Heilmittelerbringer: Nicht rückzahlbare Ausgleichszahlung für Umsatzeinbußen

Corona-Pandemie: Rettungsschirm für Leistungserbringer im Gesundheitswesen

 

Die Covid-19-Pandemie hat auch für Heilmittelerbringer erhebliche wirtschaftliche Folgen. Viele Patientinnen und Patienten scheuen aktuell den Weg zum Arzt, um sich eine Heilmittel-Verordnung ausstellen zu lassen. Das merken die Heilmittel-Praxen an schwindenden Patientenzahlen zunehmend.

Mit der Verordnung zum Ausgleich COVID-19 bedingter finanzieller Belastungen der Zahnärztinnen und Zahnärzte, der Heilmittelerbringer und der Einrichtungen des Müttergenesungswerks oder gleichartigen Einrichtungen sowie zur Pflegehilfsmittelversorgung (COVID-19-Versorgungsstrukturen-Schutzverordnung – COVID-19-VSt-SchutzVO) sollen nun auch die Einnahmeausfälle von Physiotherapeuten, Ergotherapeuten, Logopäden, Podologen und anderen Heilmittelerbringern abgefedert werden. Die Verordnung wurde am 04.05.2020 im Bundesanzeiger veröffentlicht und tritt am 05.05.2020 in Kraft.

Nichtrückzahlbarer Zuschuss für Heilmittelerbringer

Heilmittelerbringer können die ausgefallenen Behandlungen in der Regel nicht nachholen. Die coronabedingten Umsatzausfälle können daher von den Praxen nicht ausgeglichen werden. Daher erhalten Heilmittelerbringer als Ausgleich nichtrückzahlbare Zuschüsse.

Hinweis:

Eine Anrechnung finanzieller Hilfen aufgrund anderer Anspruchsgrundlagen erfolgt nicht, d. h. weder gewährte Soforthilfen des Bundes und der Länder für Selbständige noch Kurzarbeitergeld mindern die Ausgleichszahlungen.

Heilmittelerbringer erhalten für den Zeitraum vom 1. April 2020 bis zum 30. Juni 2020 auf Antrag eine Ausgleichszahlung. Diese beträgt

  • 40 Prozent der Vergütung, die im vierten Quartal 2019 gegenüber den Krankenkassen abgerechnet wurden (einschließlich der Zuzahlungen der Versicherten),
    • sofern der Leistungserbringer bis zum 30. September 2019 zugelassen wurde
    • mind. aber 4.500 Euro, sofern der Leistungserbringer zwischen dem 1. Oktober und 31. Dezember 2019 zugelassen wurde
  • zwischen 1.500 Euro und 4.500 Euro für Leistungserbringer, die erst in 2020 zugelassen wurden

Hinweis:

"Die Krankenkassen ermitteln die Summen an Hand des IK des Leistungserbringers. Da die Krankenkassen die Ausgleichszahlungen vermutlich automatisiert an die dem Institutionskennzeichen (IK) hinterlegte Bankverbindung überweisen, sollte vorab sicherheitshalber kurz geprüft werden, ob die dem IK hinterlegte Bankverbindung noch aktuell ist. (Quelle: physio deutschland)
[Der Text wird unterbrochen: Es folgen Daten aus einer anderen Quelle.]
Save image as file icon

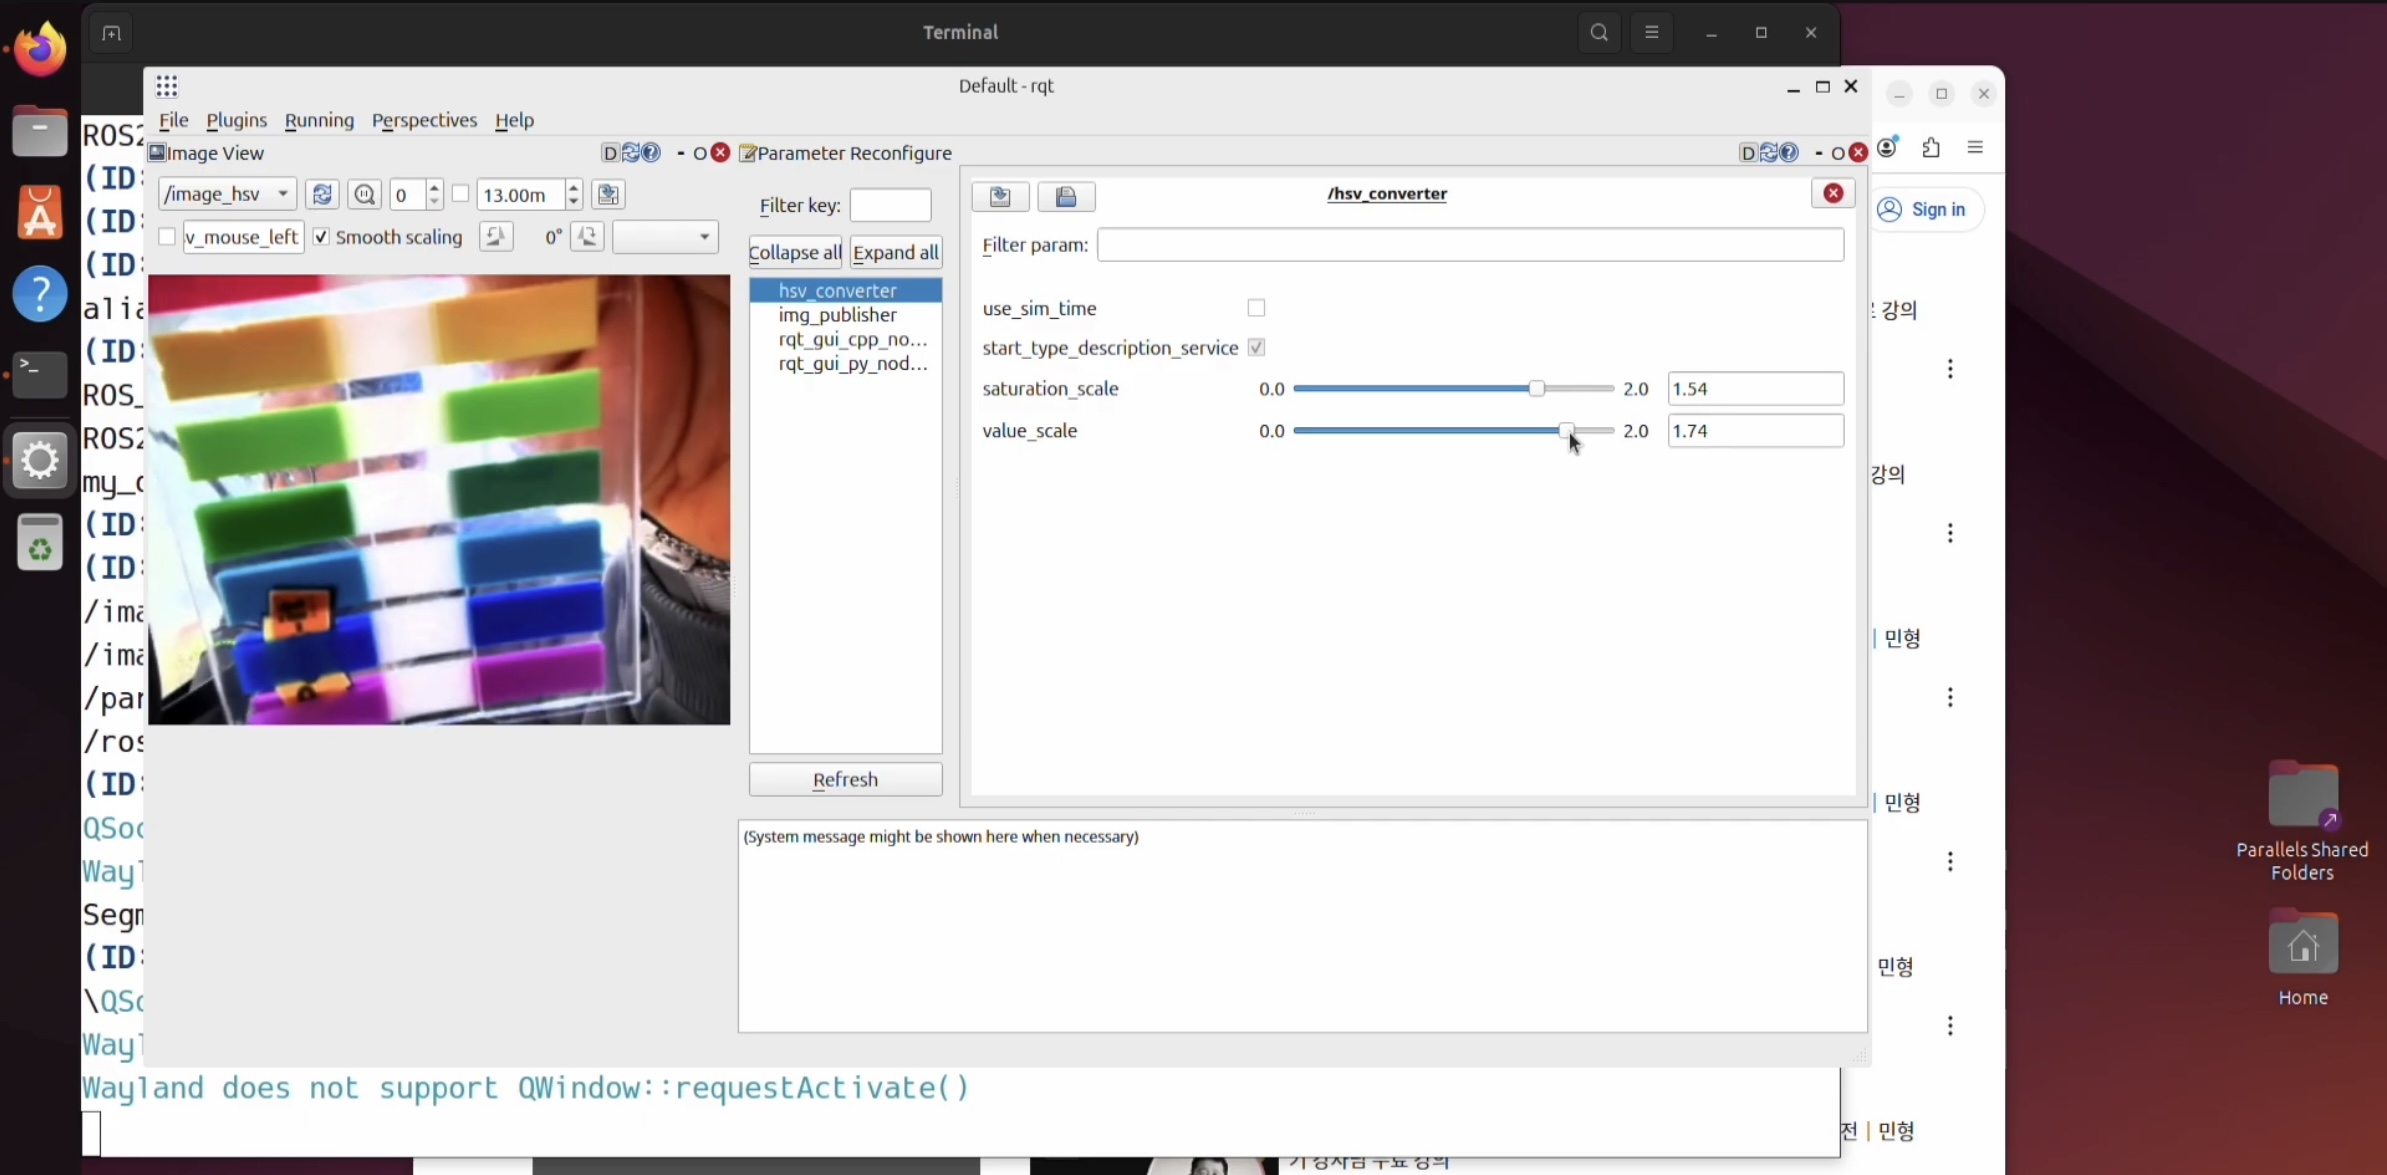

Soweit den Leistungserbringern im Zuge der Corona-Krise zusätzliche Aufwendungen für Hygiene- und Schutzmaßnahmen entstehen, können sie zum pauschalen Ausgleich dieser Kosten bei der Abrechnung jeder Verordnung eine Pauschale in Höhe von 1,50 Euro abrechnen.

  • Die Pauschale gilt je Verordnung, die im Zeitraum zwischen dem 5.Mai und dem 30. September 2020 abgerechnet wird
  • eine ärztliche Verordnung dieser Pauschale ist nicht erforderlich
  • der Spitzenverband Bund der Krankenkassen richtet hierfür die bundeseinheitliche Positionsnummer "Hygienemaßnahmen Corona x9944" für alle Heilmittelbereiche ein

Antragsverfahren

  • Die administrative Durchführung des Ausgleichsverfahrens übernehmen die von den Krankenkassen auf Landesebene gebildeten Arbeitsgemeinschaften, die für das Zulassungsverfahren im Heilmittelbereich verantwortlich sind.
  • Bis zum 15. Mai 2020 muss das Nähere zum Antragsverfahren und zur Anweisung der Ausgleichszahlung durch den GKV-Spitzenverband geregelt sein.
  • Anträge dürfen durch Ihre Mandanten erst ab dem 20. Mai 2020 bei der zuständigen Stelle in jedem Bundesland eingereicht werden.
  • Die Antragsfrist endet mit Ablauf des 30. Juni 2020.